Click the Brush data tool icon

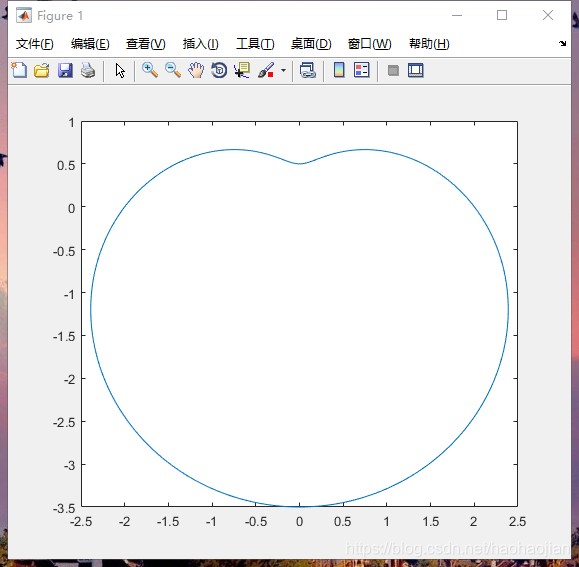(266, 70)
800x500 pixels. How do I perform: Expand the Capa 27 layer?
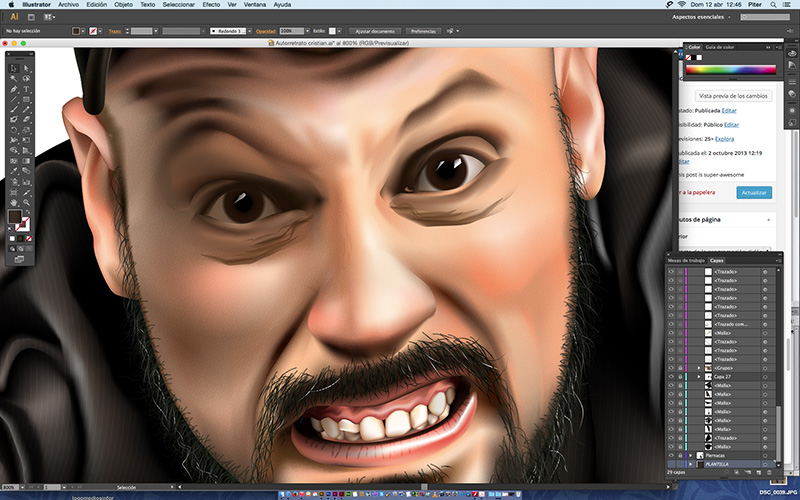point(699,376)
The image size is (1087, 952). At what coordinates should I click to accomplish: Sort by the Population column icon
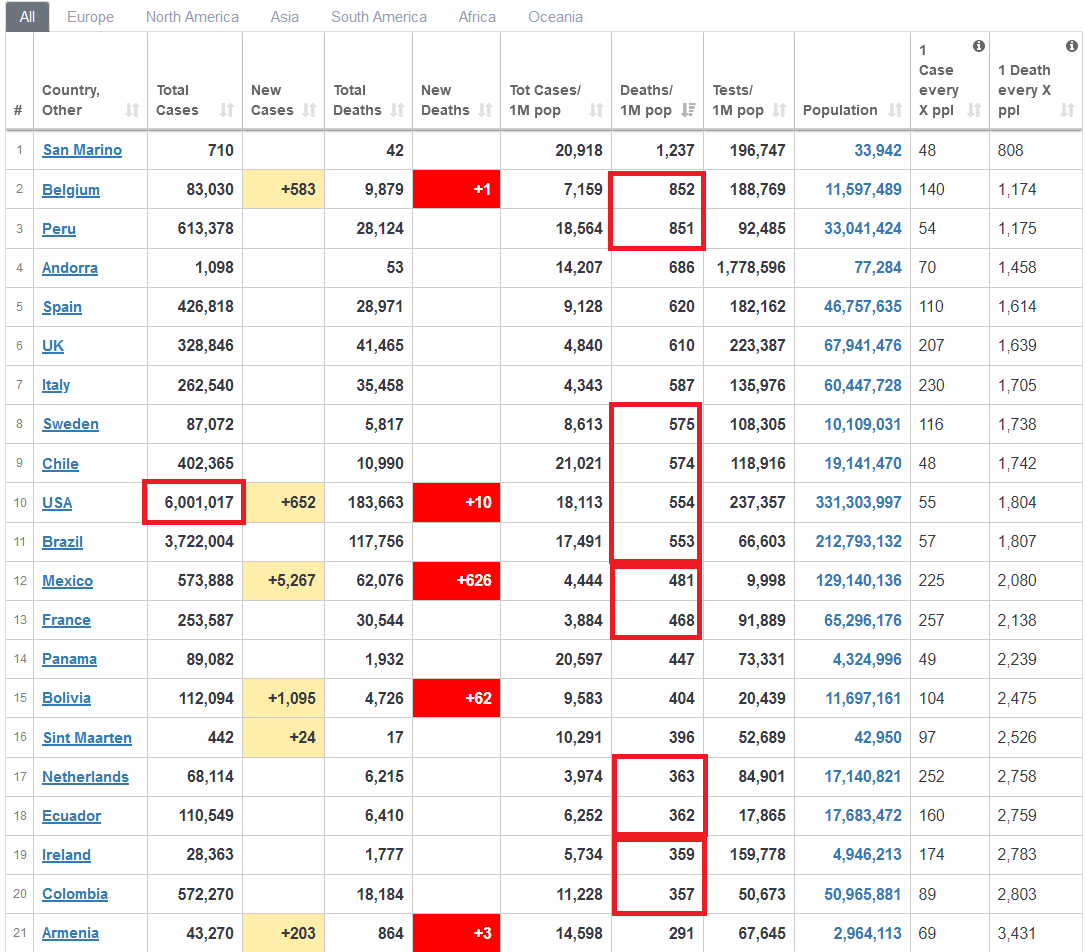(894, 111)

· · · ·

* [Task directions]
Can you update the listing above by changing every "icon" to "button" and leaving everything else unchanged? Omit the pictures from your answer.

* [Full answer]
Click the Brush data tool button

(266, 70)
800x500 pixels. How do I perform: Expand the Capa 27 layer?
point(699,376)
The image size is (1087, 952). At what coordinates should I click to accomplish: Sort by the Population column button
(894, 111)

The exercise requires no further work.